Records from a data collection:
Segment Open

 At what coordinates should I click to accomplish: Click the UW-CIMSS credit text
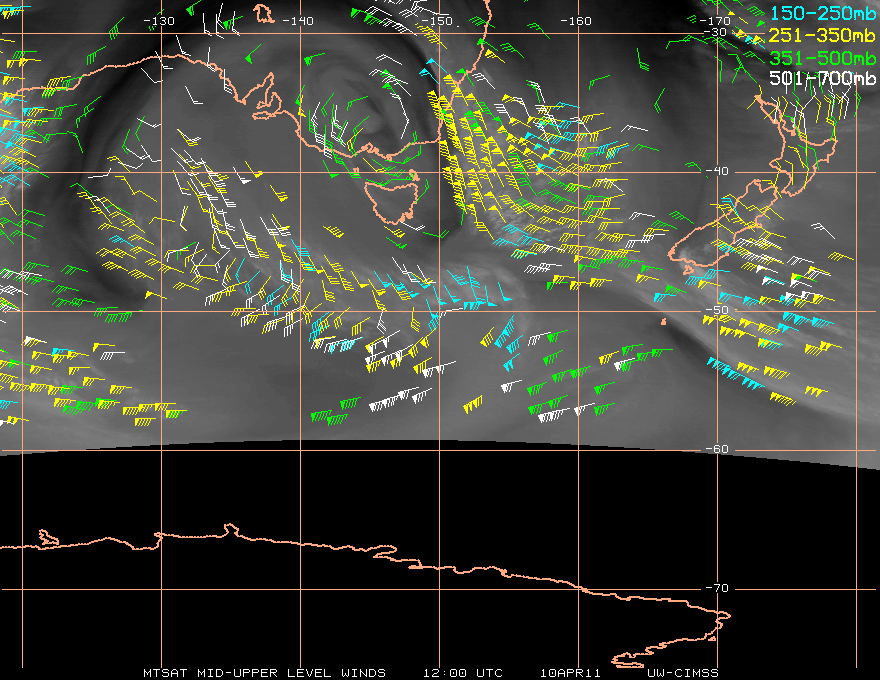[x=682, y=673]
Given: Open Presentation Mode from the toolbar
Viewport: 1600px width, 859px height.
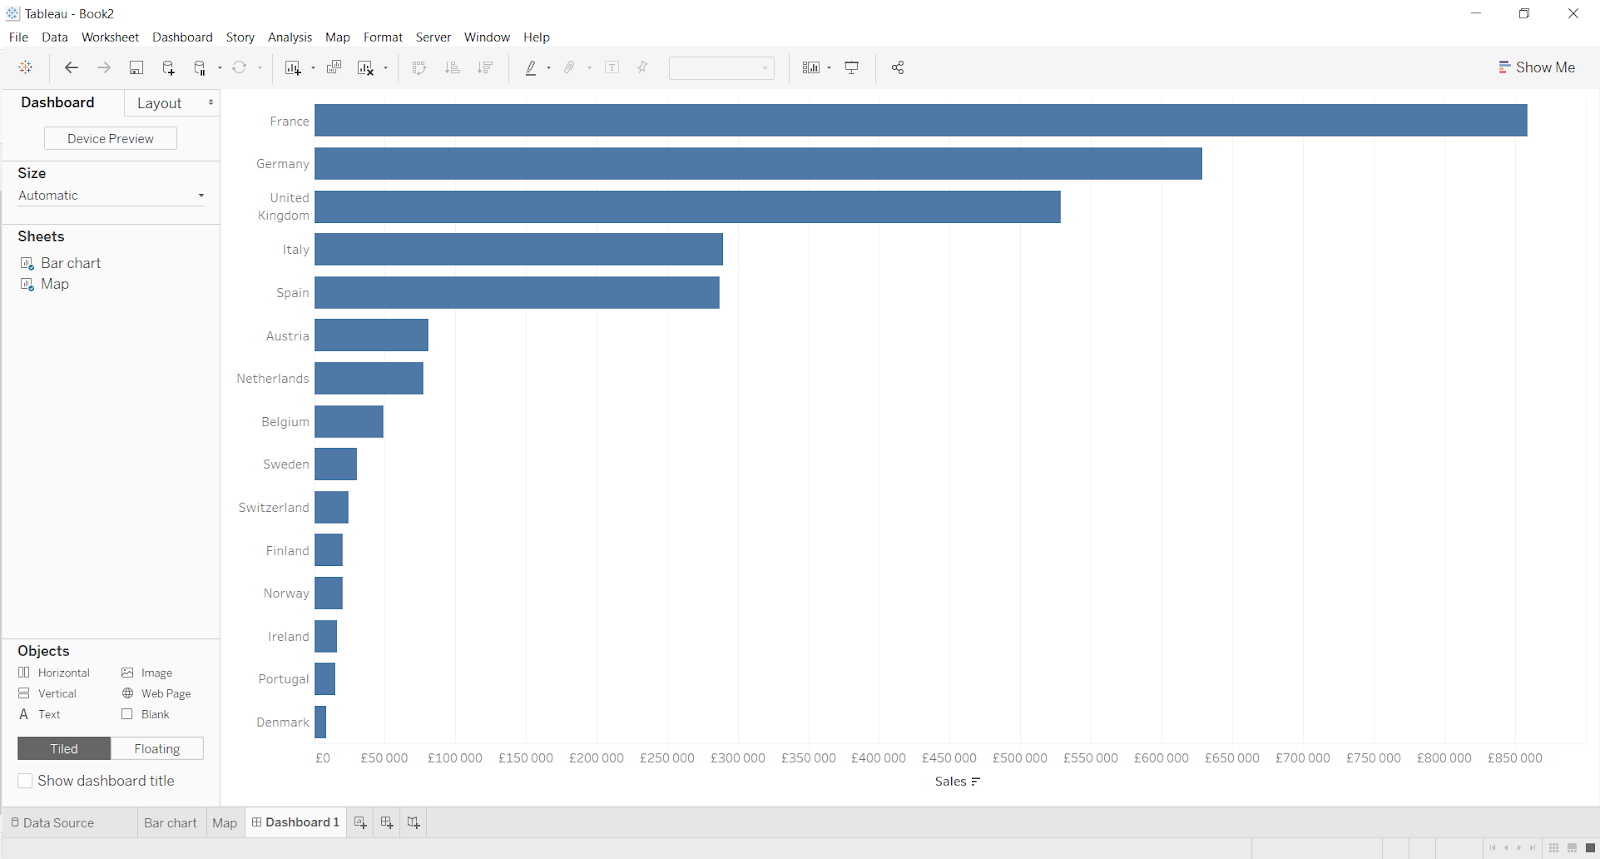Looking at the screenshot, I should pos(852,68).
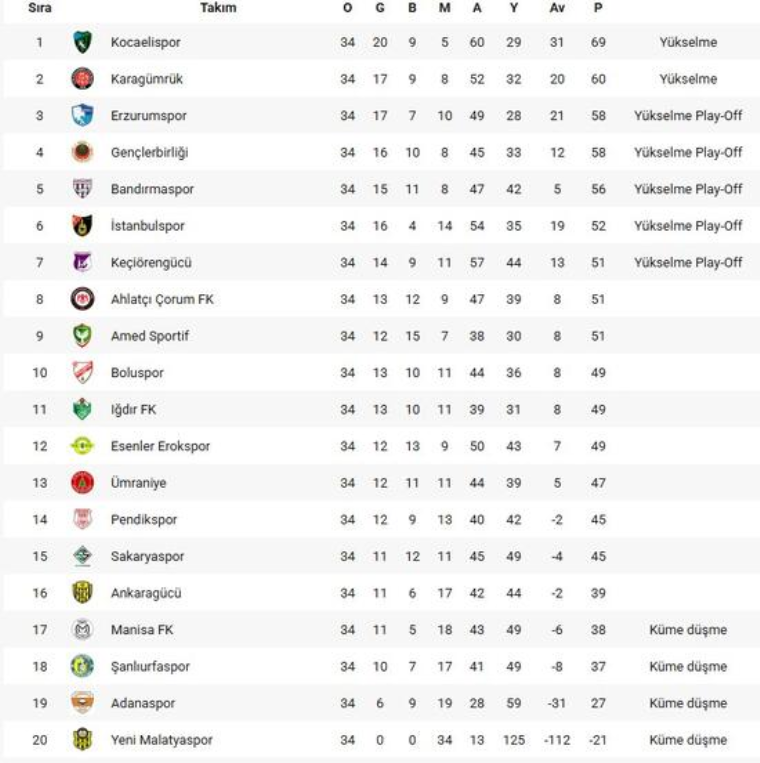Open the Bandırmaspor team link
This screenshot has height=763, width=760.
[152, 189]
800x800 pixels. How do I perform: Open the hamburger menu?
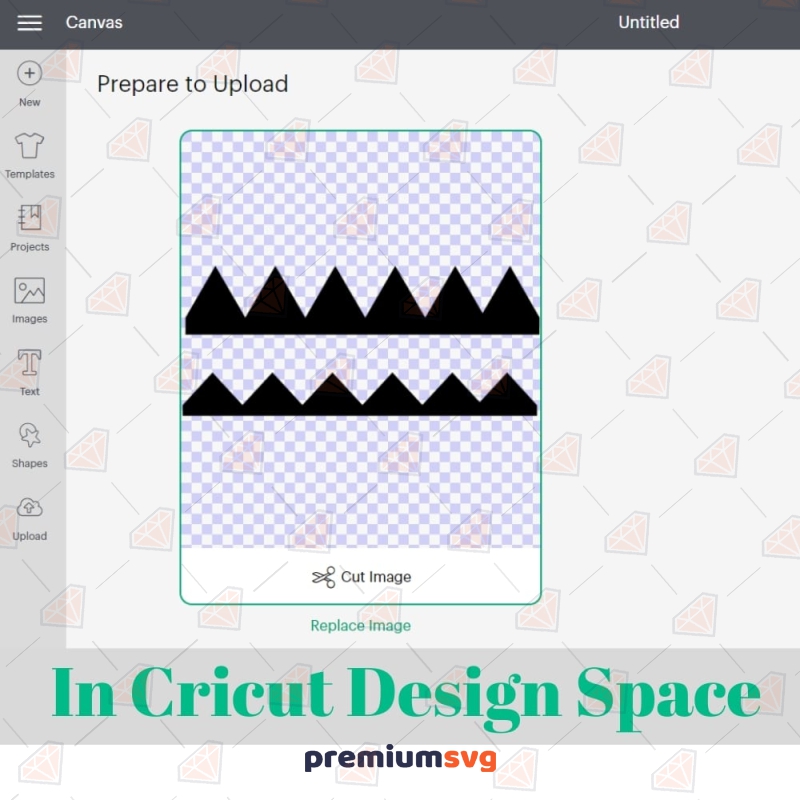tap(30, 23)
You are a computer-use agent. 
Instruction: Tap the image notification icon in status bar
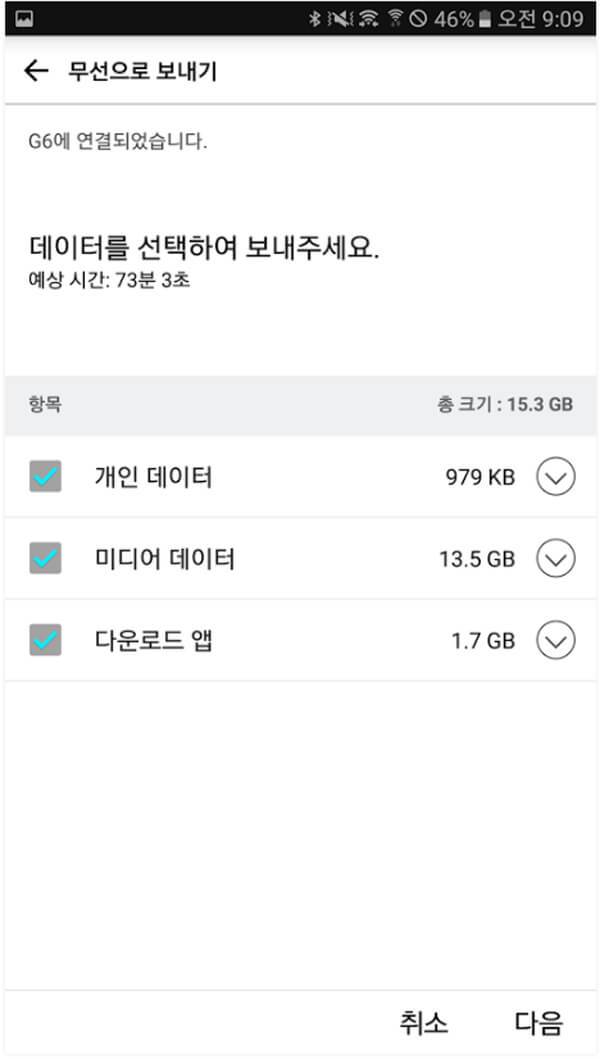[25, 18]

Segment Closed

▸ **WHAT THE TASK REQUIRES**
Only the lines from the one holding "Viewport: 1600px width, 859px height." to the last line of the entries above should be printed, exactly as they appear and with no pictures.

▸ **YOUR SOLUTION**
Viewport: 1600px width, 859px height.
Looking at the screenshot, I should pos(852,68).
Open the Bandırmaspor team link
This screenshot has height=763, width=760.
[152, 189]
800x800 pixels. How do I perform: Open the hamburger menu?
tap(30, 23)
You are a computer-use agent. 
Instruction: Tap the image notification icon in status bar
[25, 18]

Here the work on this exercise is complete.